Some innovations in land rollers include bigger rollers, improving the ease of folding for transport and beefing up wheels. photo: Summers Manufacturing

“One of my neighbours did some corn and their land blew this year. They busted it up too fine and we had a dry spring, so their land blew badly,” he says. “For me, my priority is knocking down the rocks and mole hills, and that works fine after the crop is already up.”

Note that farmers who want to roll post-seeding, but are particularly concerned about wind erosion, sometimes choose a coil packer instead, which creates a herringbone pattern rather than a smooth surface on the ground, reducing wind and water erosion.

Less wear and tear on combines

Dealing with root balls, rocks and residue early in the season means less wear and tear on combines at harvest. The header can skim the ground without damage and the combine’s inner workings aren’t ground down by nearly as much dirt moving through the machine.

“We call land rollers a combine’s best friend,” says Johnson. “If you see a combine harvesting soybeans in a field that has been rolled, the dust cloud behind the combine will be brown because most of what’s blowing is chaff. If you see a combine harvesting soybeans in a field that hasn’t been rolled, that dust cloud will be black with the dirt that’s travelled through the machine. Given how abrasive dirt is, the more dirt you can keep out of the machine, the better off your machine will be in the long run.”

Dealing with root balls, rocks and residue early in the season means less wear and tear on combines at harvest. photo: Summers Manufacturing

Crop processors have clearly taken note of land rollers’ impact on crop cleanliness. Some bean companies now offer contracts that either include a premium on fields that are rolled or a discount on fields that are not rolled due to the difference in the amount of dirt in the beans.

In minimum and zero till operations, land rolling can also be an effective residue management tool, especially for hardy stalks like sunflowers.

Land rollers, which vary in rolling drum length from about 15 to 90-plus feet, crush clods and push down rocks, yet cause surprisingly minimal compaction.

“Compaction is a very legitimate concern,” says Johnson. “I can show you the calculations — when you spread the weight of the drum across the whole roller, it’s actually less compaction than the footstep of an average person.”

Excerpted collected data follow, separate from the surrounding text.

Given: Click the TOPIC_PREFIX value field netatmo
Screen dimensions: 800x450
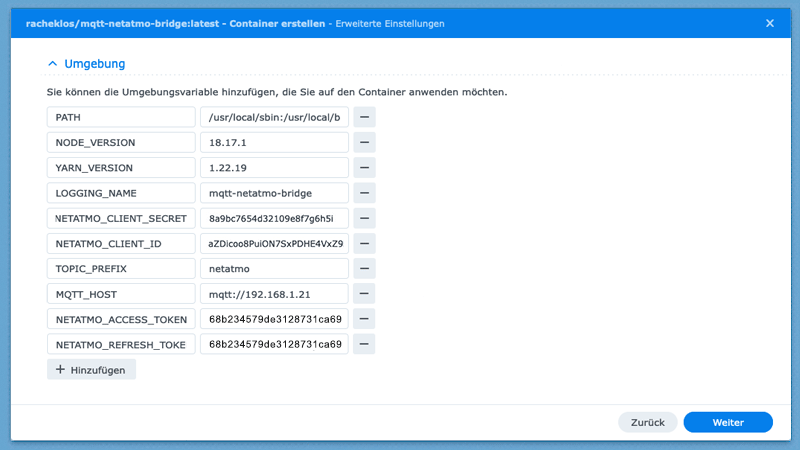Looking at the screenshot, I should coord(273,269).
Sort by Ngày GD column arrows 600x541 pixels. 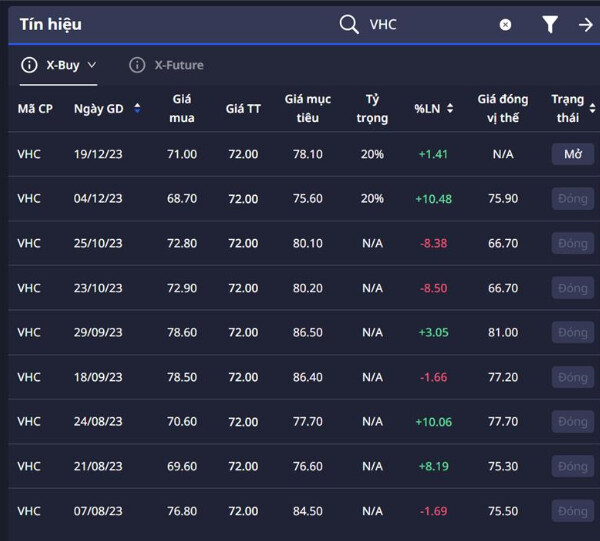[x=137, y=108]
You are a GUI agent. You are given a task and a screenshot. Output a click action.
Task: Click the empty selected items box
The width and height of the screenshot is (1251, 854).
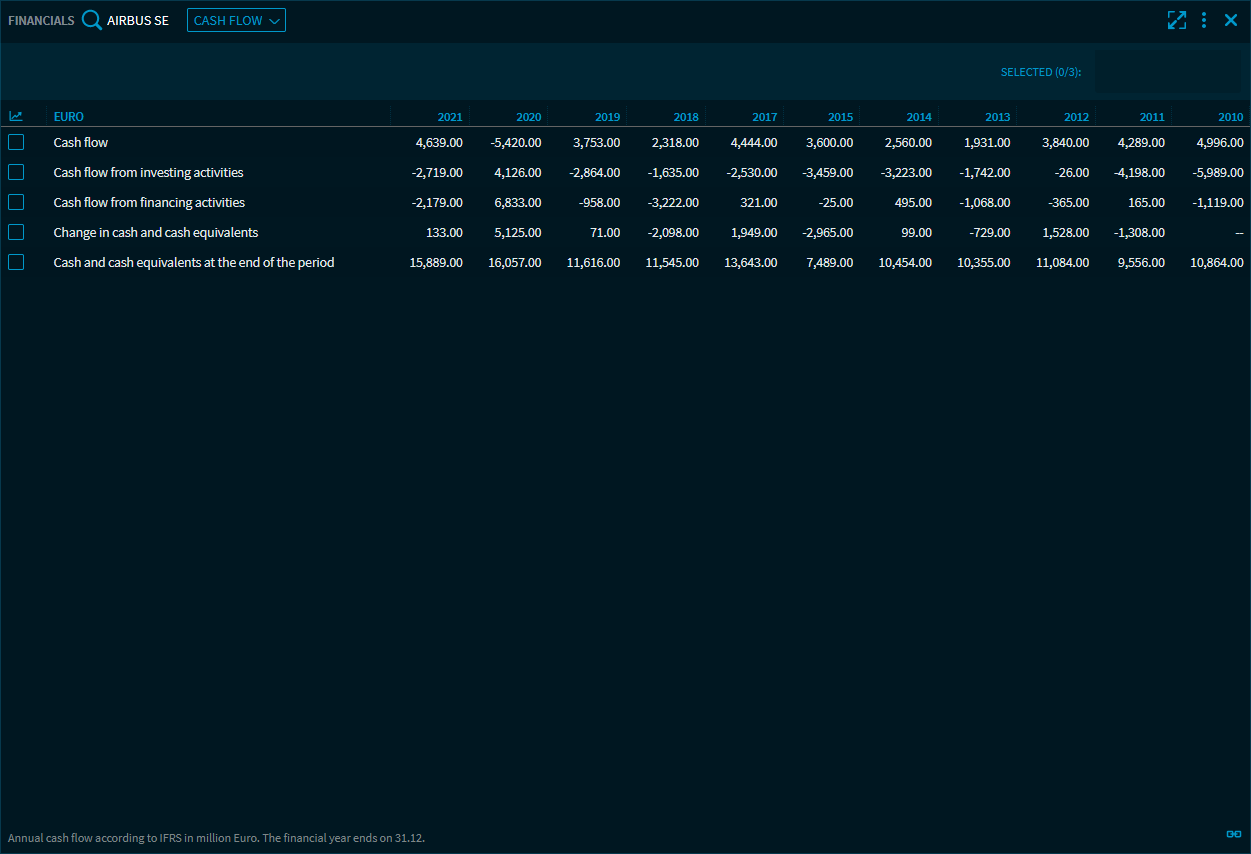[1167, 72]
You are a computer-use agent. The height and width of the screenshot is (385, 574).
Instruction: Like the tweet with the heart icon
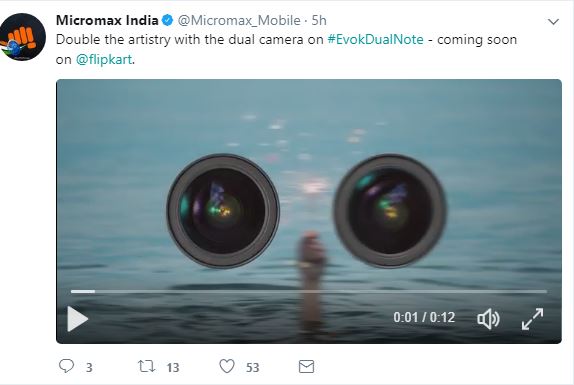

Summers Manufacturing was one of the early manufacturers of land rollers, introducing its first model in 2005. Though the basic design hasn’t changed much since then, the company has innovated as producers’ needs change, such as building bigger rollers, improving the ease of folding for transport and beefing up wheels.

“We’ve also upgraded our rollers so they’re well set up for a lot of highway miles. It used to be that a farmer could drive to most of their farmland in 20 minutes. Now, a lot of farms are spread out over a large area. So, we’ve built land rollers with heavy-duty transport for all those road miles,” says Johnson.

“It’s a pretty simple piece of equipment, but we put a lot of thought into it. The tubes need to be perfectly round and balanced; the shaft perfectly centred. By being very diligent about our process, you get equipment longevity.”